Il a fallu attendre les guerres d’ex-Yougoslavie et le génocide au Rwanda, dans les années 1990, pour que la communauté internationale prenne la mesure de la systématisation de ces violences. L'existence de « camps de viols » en Bosnie, où des femmes étaient détenues et violées à répétition dans un but de « purification ethnique », a agi comme un électrochoc. Les Tribunaux pénaux internationaux pour l’ex-Yougoslavie et le Rwanda ont enfin reconnu le viol comme un crime contre l’humanité et un acte de génocide. Cette avancée a été consacrée en 1998 par le Statut de Rome, qui inclut le viol, l’esclavage sexuel et la prostitution forcée dans la définition des crimes de guerre et contre l'humanité, ouvrant la voie à la Cour pénale internationale (CPI). Pourtant, les condamnations restent rares. Le droit progresse, mais son application demeure entravée par la difficulté à documenter les faits et par une tendance persistante à considérer ces crimes comme « secondaires ».
Aujourd’hui, les spécialistes s’accordent sur un constat alarmant : la violence sexuelle n’est plus une conséquence de la guerre, elle en est devenue une composante à part entière, une arme stratégique. Cette métaphore de l’arme souligne sa fonction première : terroriser et annihiler l’ennemi. Le viol n’est pas un acte de désir, mais un acte de pouvoir, une démonstration de force visant à briser la résistance.
Cette tactique opère à plusieurs niveaux. Le corps des femmes devient un « champ de bataille » sur lequel on mène une guerre d’anéantissement. Les viols sont souvent collectifs, publics, d’une extrême brutalité. Ils visent à humilier non seulement la victime directe, mais aussi sa famille, sa tribu, sa communauté. C'est une déflagration multiple dont les ondes de choc détruisent le tissu social de l'intérieur. Elle force des communautés entières à se déplacer, instille la peur et la méfiance, et peut même poursuivre un objectif « ethnique », comme au Darfour ou en ex-Yougoslavie, en visant la « reproduction » ou la destruction d’un groupe.
Les survivantes sont confrontées à un double mur. Celui du traumatisme, bien sûr, mais aussi celui d’une société conservatrice où le viol est un tabou qui jette le déshonneur sur toute la famille. La loi du silence règne, et les victimes se heurtent à l'inaction des autorités. Dans ce chaos, la parole des femmes est étouffée, et l’aide psychologique et juridique reste dramatiquement insuffisante face à l’ampleur des crimes.

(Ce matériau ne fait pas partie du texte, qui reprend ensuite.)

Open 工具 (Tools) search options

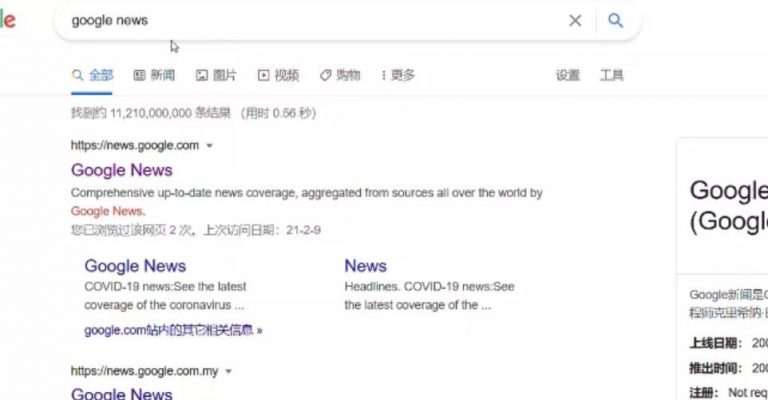point(611,75)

Du rapt des Sabines aux fosses communes du Darfour, en passant par les camps de viols de Bosnie, le corps des femmes n’a cessé d’être un champ de bataille. Si le XXe siècle a posé les jalons d’une reconnaissance juridique, transformant le tabou en crime contre l’humanité, l’écart entre la norme et la réalité demeure abyssal. Le viol est une arme bon marché, redoutablement efficace, et terriblement impunie. Elle détruit des vies, brise des familles et empoisonne l’avenir de nations entières.
Les survivantes de ces violences sont les grandes oubliées des livres d’histoire. Leur parole, difficile à libérer, est la seule arme capable de briser le silence et d’exiger justice. La communauté internationale, au-delà des résolutions et des déclarations de principe, se doit de soutenir ces voix, de financer la documentation des preuves et de garantir que le viol ne soit plus jamais une tactique de guerre sans conséquences. Tant que le corps des femmes restera ce territoire sans droits, la paix, elle-même, demeurera une promesse en trompe-l'œil.